Il y a la maison dans laquelle j’ai vécu jusqu’à mes 14 ans et où, l’hiver, le rougeoiement des braises dans la cheminée du salon était un spectacle qui, tout petit, me fascinait.
Bien des années plus tard, j’ai occupé durant trois ans un petit appartement dans un immeuble du XVIIème siècle doté d’une ancienne, mais excellente, cheminée. De toute ma vingtaine, c’est l’endroit où j’ai préféré rentrer lire et dîner le soir venu.
Et puis, il y a bientôt six ans, quand ma compagne et moi cherchions une maison assez grande pour accueillir notre famille qui venait de s’agrandir avec un troisième enfant, la présence d’une cheminée a été un critère décisif (en plus d’une chambre supplémentaire !).

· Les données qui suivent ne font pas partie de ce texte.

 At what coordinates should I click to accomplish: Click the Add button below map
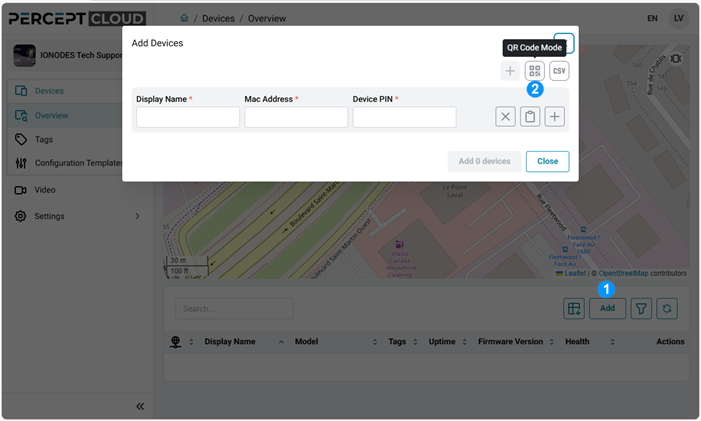(607, 308)
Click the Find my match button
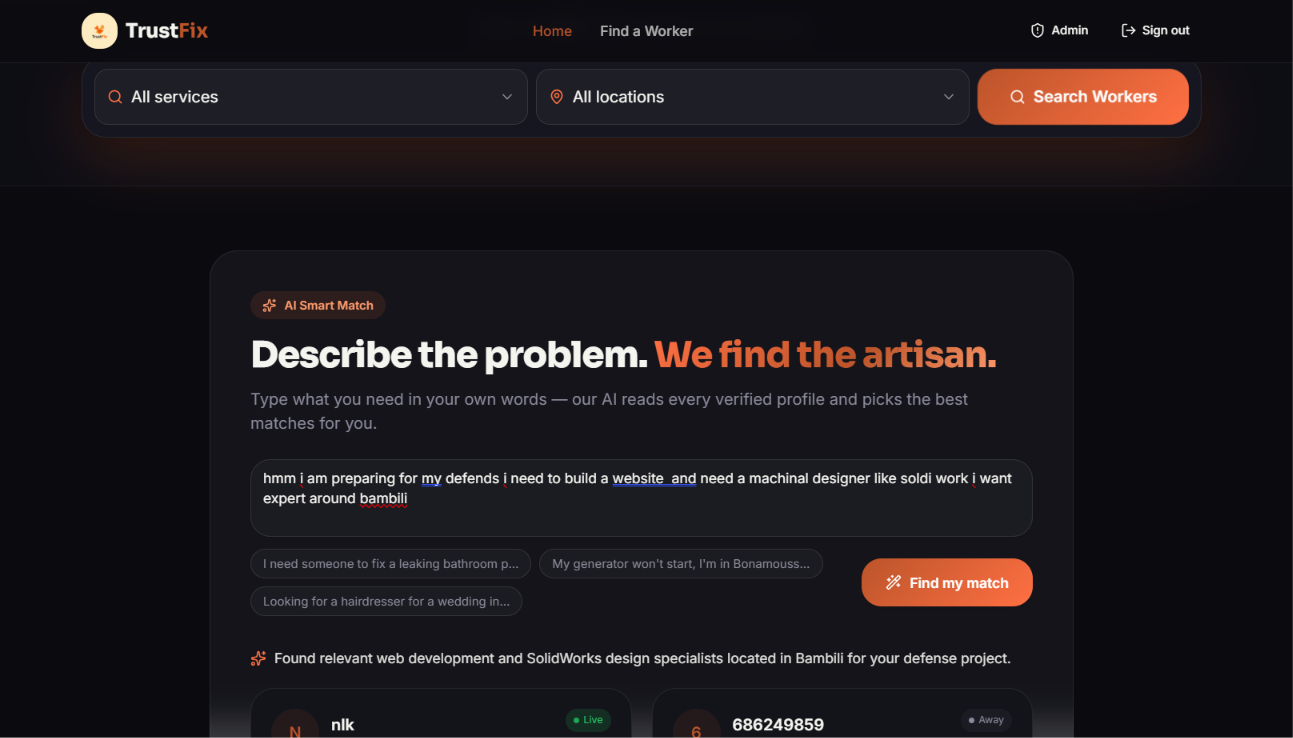Viewport: 1293px width, 738px height. [947, 582]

La perspective de pouvoir offrir à mon tour, comme père, une enfance au cours de laquelle on peut jouer, dessiner et lire au coin du feu me semblait d’autant plus précieuse que la plupart des constructions modernes sont dépourvues de cheminée.
Ce critère, qui peut paraître très subjectif, est en réalité bien documenté : les cheminées sont un facteur de bien-être.
Le corps et l’âme au chaud
De fait, l’écrasante majorité des gens qui aujourd’hui se fatiguent à couper ou acheter du bois, à le débiter, à le transporter et à le disposer savamment dans l’âtre ne le font pas seulement pour réchauffer leur salon, voire leur maison.
Ils le font pour réchauffer les cœurs et la vie.
D’abord, en cette saison où la nuit tombe bien avant l’heure du dîner, un feu de cheminée éclaire votre logis d’une façon vivante.
Mais il n’y a pas que la vue qui est ainsi sollicitée par les flammes vacillantes : l’odorat et l’ouïe – et même le toucher pour vous qui manipulez les bûches – participent à « l’expérience » du feu de cheminée, avec son odeur de fumée (qui imprègne ensuite vos vêtements) et son crépitement caractéristique.
Une étude menée par des chercheurs suédois en 2020 a mis en lumière – c’est le cas de le dire – les vertus antistress du feu de cheminée[1] ; les feux de cheminée, assurent les auteurs de l’étude, permettent de réguler les émotions et le système nerveux et procurent un profond sentiment de sécurité.
Ce pouvoir des flammes est si profondément ancré dans notre inconscient qu’il suffit… de regarder des images d’un feu pour commencer à en ressentir les bienfaits !
Peut-être vous est-il déjà arrivé, dans des restaurants, des bars ou même des bureaux, de tomber sur des télés ou des écrans d’ordinateur diffusant des « films » de feux de cheminée.
Cela peut vous paraître absurde, peu écologique, mais ça n’est pas aussi idiot qu’il y paraît : des anthropologues américains ont ainsi pu constater que face à la diffusion d’images d’un feu de camp, la tension artérielle des participants baissait[2].
Cet effet était possible à la condition d’avoir le son en plus de l’image, c’est-à-dire le crépitement accompagnant les flammes.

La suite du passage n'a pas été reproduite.